The British Government has confirmed a new multi-million pound deal in order to provide more than 2,000 quality new homes across key cities in the UK.
The £400 million development is one of the largest investment in the private sector across Britain and will receive a total of £45 million from the Government’s Home Building Fund. The fund makes money available to kick start new development and housing.
“Alongside home ownership, we’re determined to create a bigger, better private rental market to offer greater choice for tenants in a country that works for everyone,”
said Housing Minister Gavin Barwell.
“This is one of the largest private rental sector deals in the UK and will not only create thousands of homes for people in Birmingham, Leeds and Manchester, it will create jobs and opportunities for many hundreds of people,” he added.
The project is a joined effort by developer Dandara Group, Government body, the Homes and Communities Agency (HCA), and bank HSBC.
Sir Edward Lister, HCA chairman, said the agency is also working on a number of other deals with builders of all sizes and working to attract others. “This massive investment, one of the largest private rented deals this year, shows our determination to get builders building and substantially grow the market in this country,” he added.

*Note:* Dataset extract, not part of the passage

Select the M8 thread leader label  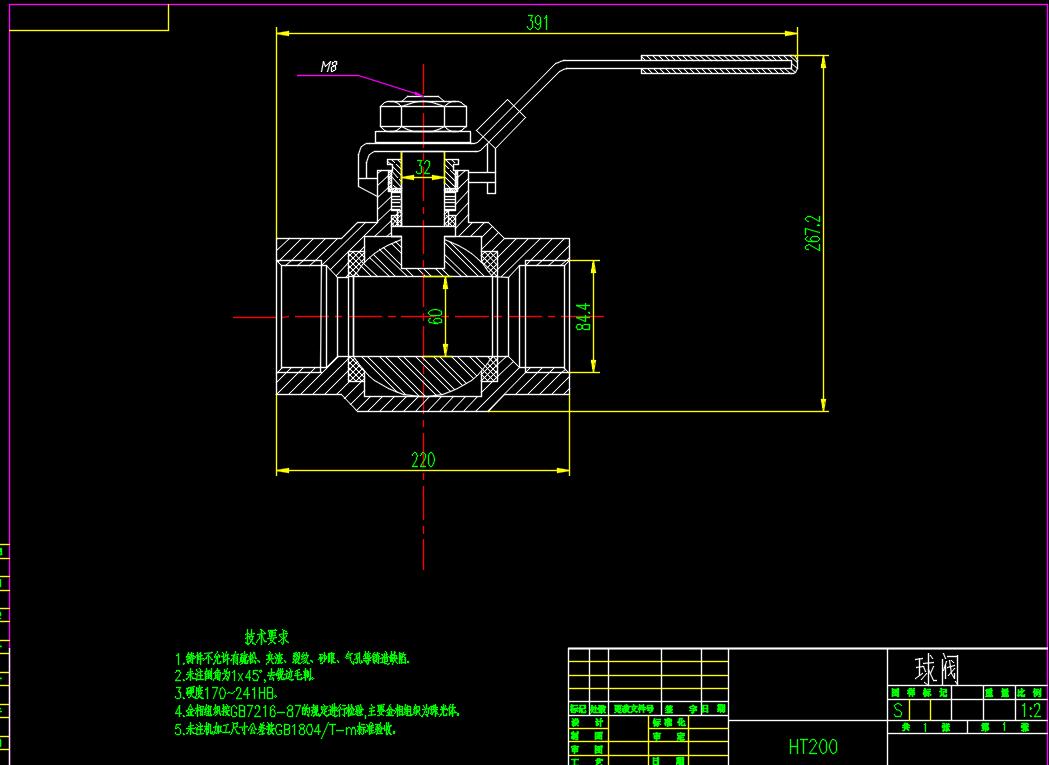click(328, 67)
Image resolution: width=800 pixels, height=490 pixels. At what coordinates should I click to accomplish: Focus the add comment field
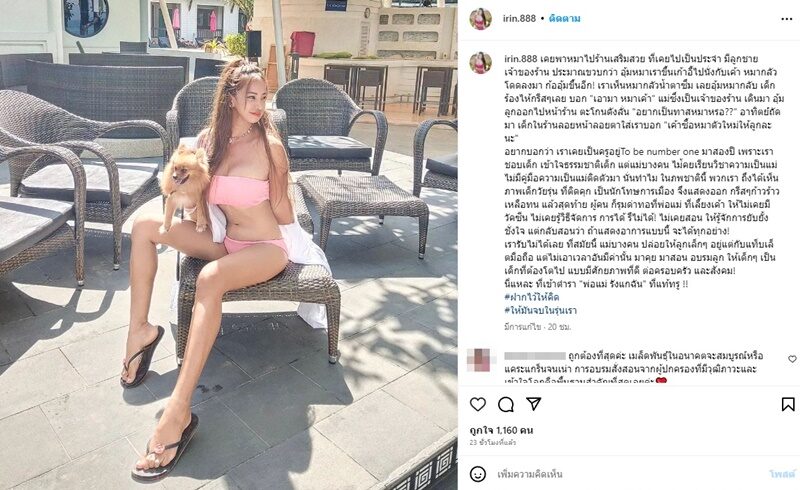pyautogui.click(x=628, y=474)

Developer Dandara has already built more than 2,500 build-to-rent properties since 2006.
“We are now in a position to actively work with institutions, and independently, to make a sizeable contribution to this market,” said Dan Tynan, chairman of the Dandara Group.
The members of the project believe it is a tremendous contribution to solve the current challenges the country’s housing market is facing. Furthermore they believe that this major investment manifests the country’s build-to-rent sector as the emerging star on the property horizon.
In last week’s Autumn Statement, Philip hammond outlined a £7.2 million investment in the UK’s housing sector. This led Barwell to point out that the Government is now preparing to double, in real terms, annual capital spending on housing over the course of the Parliament.